Dall’alba di ieri è rinchiuso nel carcere di Mammagialla, dopo che i Carabinieri del nucleo investigativo di Palermo e di Viterbo gli hanno messo le manette ai polsi. L’uomo  è stato fermato insieme ad altre 45 persone nell’ambito dell’operazione che ha “documentato la ricostruzione della nuova commissione provinciale di Palermo”. Ovvero, la Cupola 2.0 di Cosa Nostra. Per gli inquirenti sarebbe un “affiliato alla famiglia mafiosa di Misilmeri”, comune di 30mila abitanti in provincia di Palermo.

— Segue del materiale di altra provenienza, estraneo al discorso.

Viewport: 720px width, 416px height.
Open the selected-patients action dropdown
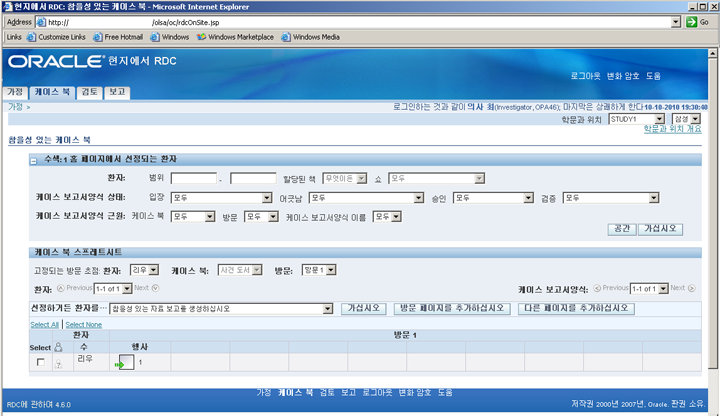tap(222, 308)
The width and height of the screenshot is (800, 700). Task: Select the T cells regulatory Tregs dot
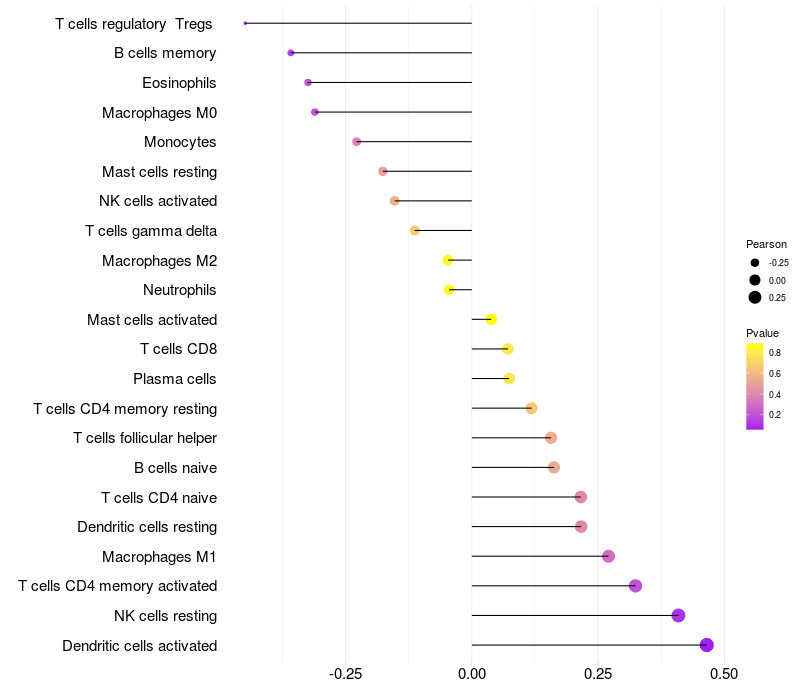click(245, 23)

L’indagine ha colpito i mandamenti mafiosi di Pagliarelli, Porta Nuova, Villabate e Belmonte Mezzagno. Ma ha anche sventato l’omicidio di un pregiudicato di Villabate, che avrebbe eseguito furti ed estorsioni senza l’autorizzazione di Cosa Nostra, e ha permesso all’Arma di documentare 28 estorsioni nei confronti di commercianti e imprenditori operanti soprattutto nell’edilizia. “Il pizzo – evidenzia il comandate provinciale dei Carabinieri di Palermo, Antonio De Stasio – è ancora un elemento distintivo nell’attività di Cosa Nostra.

Tra i 46 fermati ci sono quattro capi mandamento, dieci tra capi famiglia, capi decina e consiglieri e trenta uomini d’onore. A vario titolo, sono accusati di associazione mafiosa, estorsione aggravata, intestazione fittizia di beni, porto abusivo di armi, danneggiamento a mezzo incendio e concorso esterno in associazione mafiosa.